3. Did Candace Owens publish formal retractions or corrections? — What the sources say
None of the provided sources report a formal, published retraction or correction issued by Owens to resolve the Macrons’ allegations; instead, the Macrons’ statements and the lawsuit say she ignored their requests and continued to amplify the claims [1] [2]. Wikipedia’s entry notes Owens continued to make and repeat contentious claims and claimed to have “credible” information in later posts, but it does not document a retraction published by her [4]. Therefore, available sources do not mention a specific Owens-published formal retraction.
4. Owens’s public response as reported
According to The Guardian and other outlets, Owens did not quietly retract: a spokesperson said she was “not shutting up,” and Owens reportedly mocked the Macrons and treated the dispute as fodder for her audience, even after the retraction requests [1]. Britannica records that she “mocked them” and used the controversy to further her messaging rather than issuing a correction [3].
5. Broader pattern in the record supplied here
The documents in the search results show a pattern where third parties (the Macrons’ lawyers, Reuters reporting on other disputes) demanded retractions or legal remedies after contested statements by Owens; those sources emphasize legal escalation and public rebuttal rather than Owens issuing formal corrections [1] [5]. Other pieces cited in the results discuss additional controversial claims she has made (e.g., on assassination plots and on Charlie Kirk), but the sources do not show Owens publishing formal corrections for those episodes either [6] [7] [8].
6. Competing perspectives and what to watch in reporting
One set of sources frames the Macrons’ action as necessary legal redress after failed private efforts at correction, noting they provided evidence to deny the claims and sought retractions that they say were ignored [1]. Another perspective, reflected in Owens’ camp, portrays legal action as an attack on her free-speech or journalistic independence; The Guardian cites a spokesperson saying this was a foreign government “attacking the first amendment” [1]. Readers should weigh the Macrons’ claim of documented disproving evidence [1] against Owens’ public posture of defiance as reported [1].

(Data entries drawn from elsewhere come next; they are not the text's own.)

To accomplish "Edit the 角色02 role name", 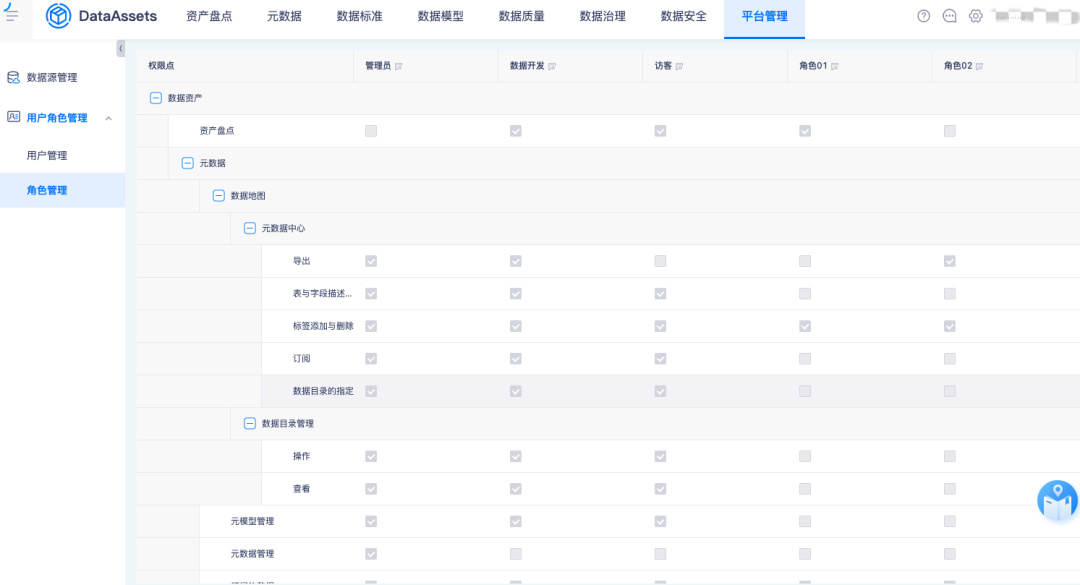I will 980,65.
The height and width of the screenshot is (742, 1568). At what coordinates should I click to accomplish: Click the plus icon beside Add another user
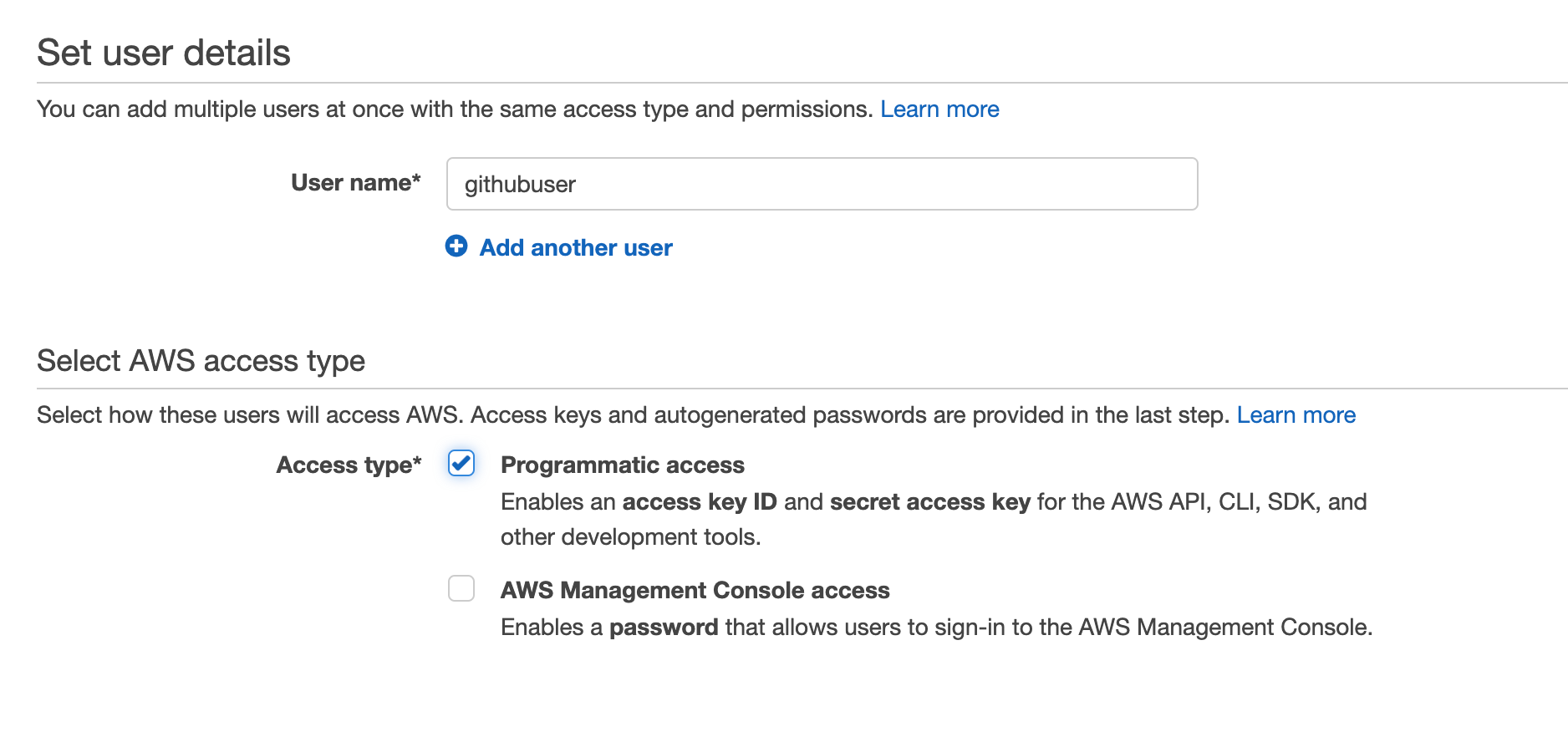[456, 247]
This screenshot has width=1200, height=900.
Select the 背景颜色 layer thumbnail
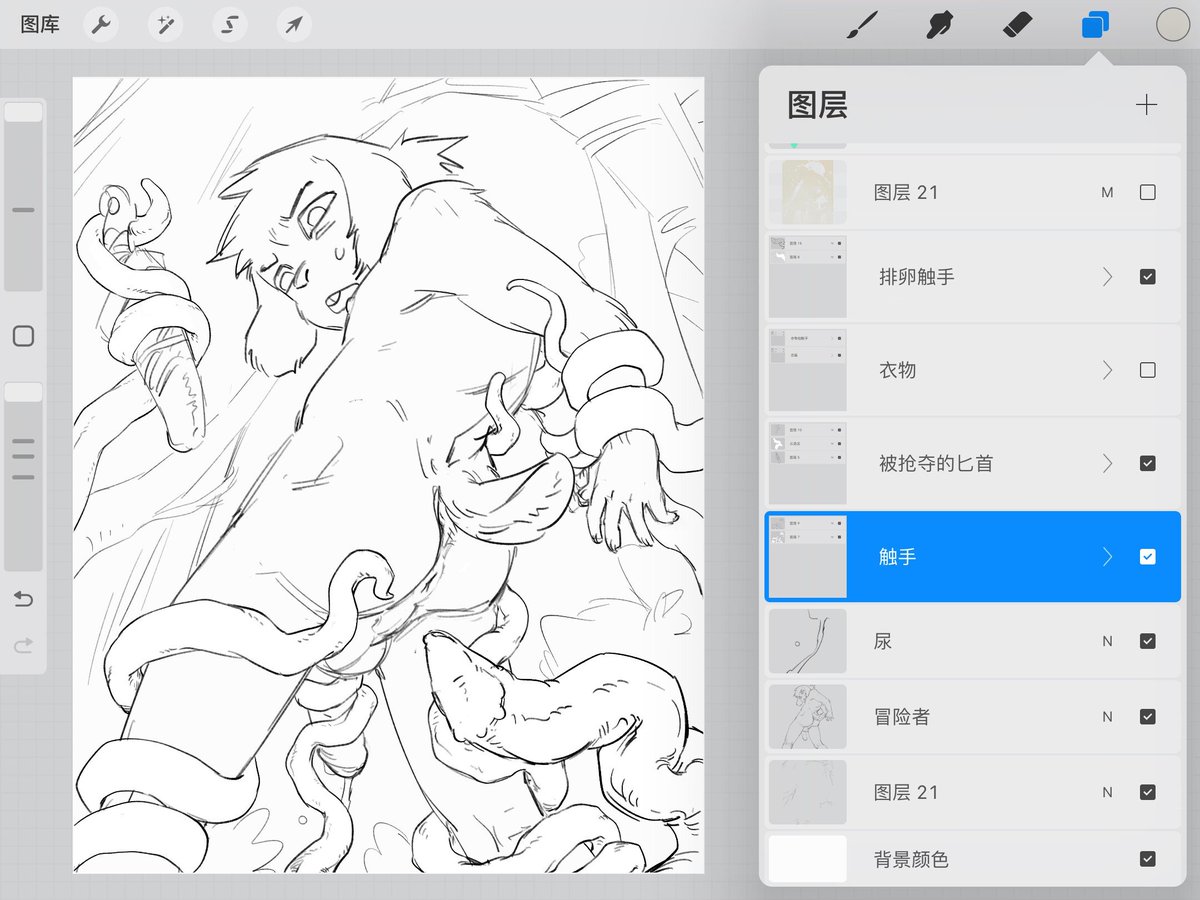click(x=807, y=859)
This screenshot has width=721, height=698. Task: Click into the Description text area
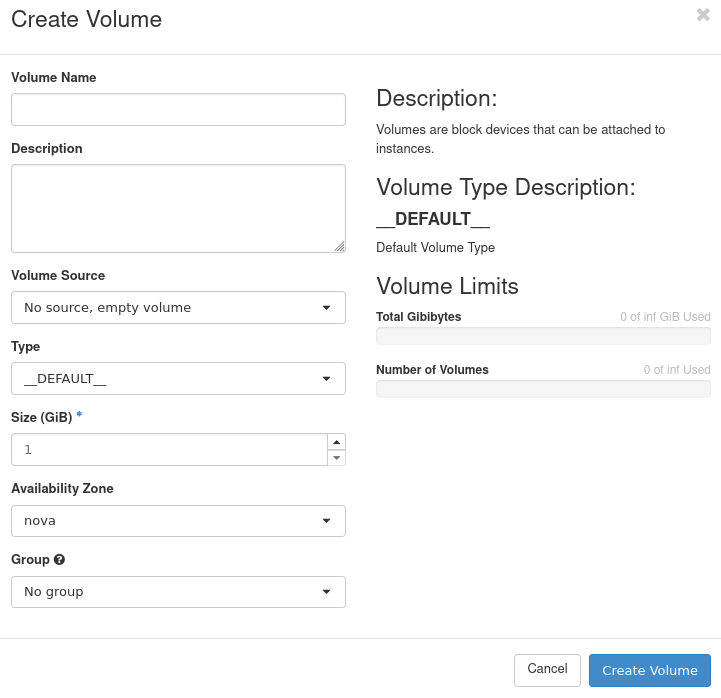(x=178, y=208)
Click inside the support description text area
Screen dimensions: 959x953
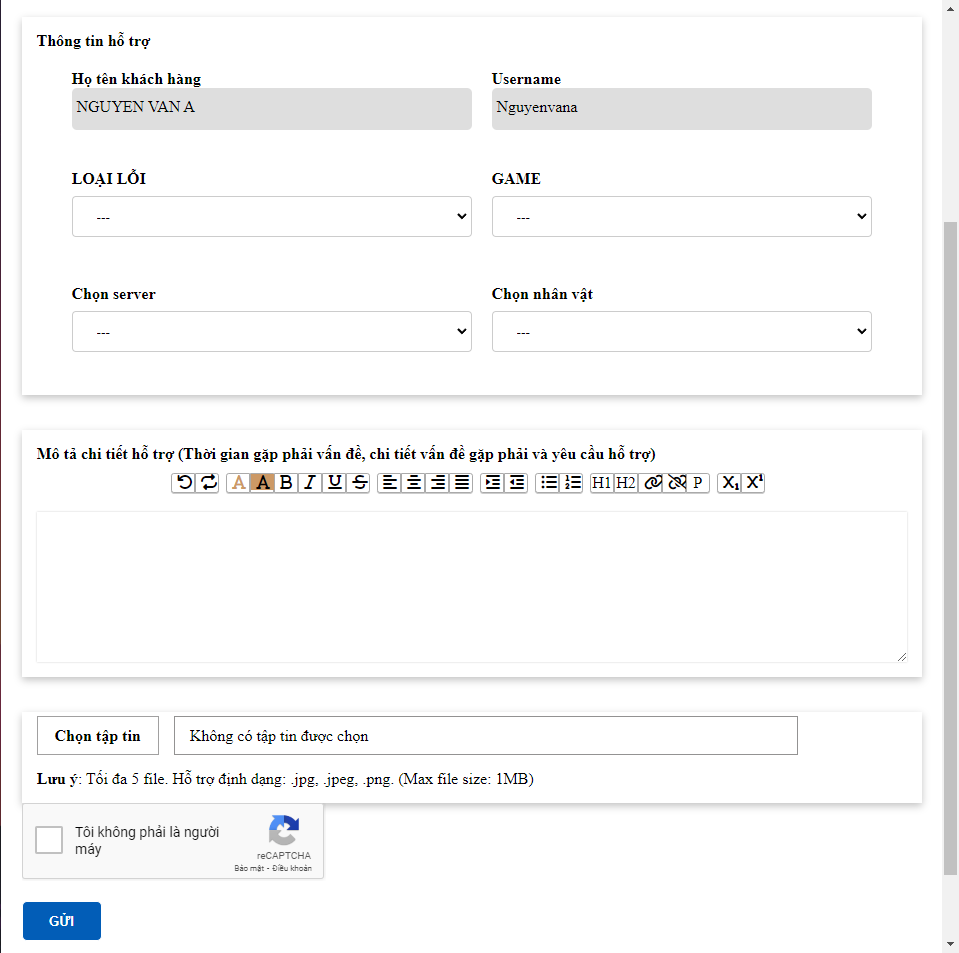pyautogui.click(x=471, y=586)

7. Limitations and final assessment
These search results document retraction demands, public denials by the Macrons, and Owens’ continued publishing of contested claims [1] [2] [3]. They do not show a published, formal retraction or correction from Owens herself; therefore, available sources do not mention a formal Owens-published retraction [1] [2] [4]. If you need confirmation of corrections beyond these items, further primary-source searches (Owens’ podcast archives, her verified social posts, or formal correction notices) would be the next step.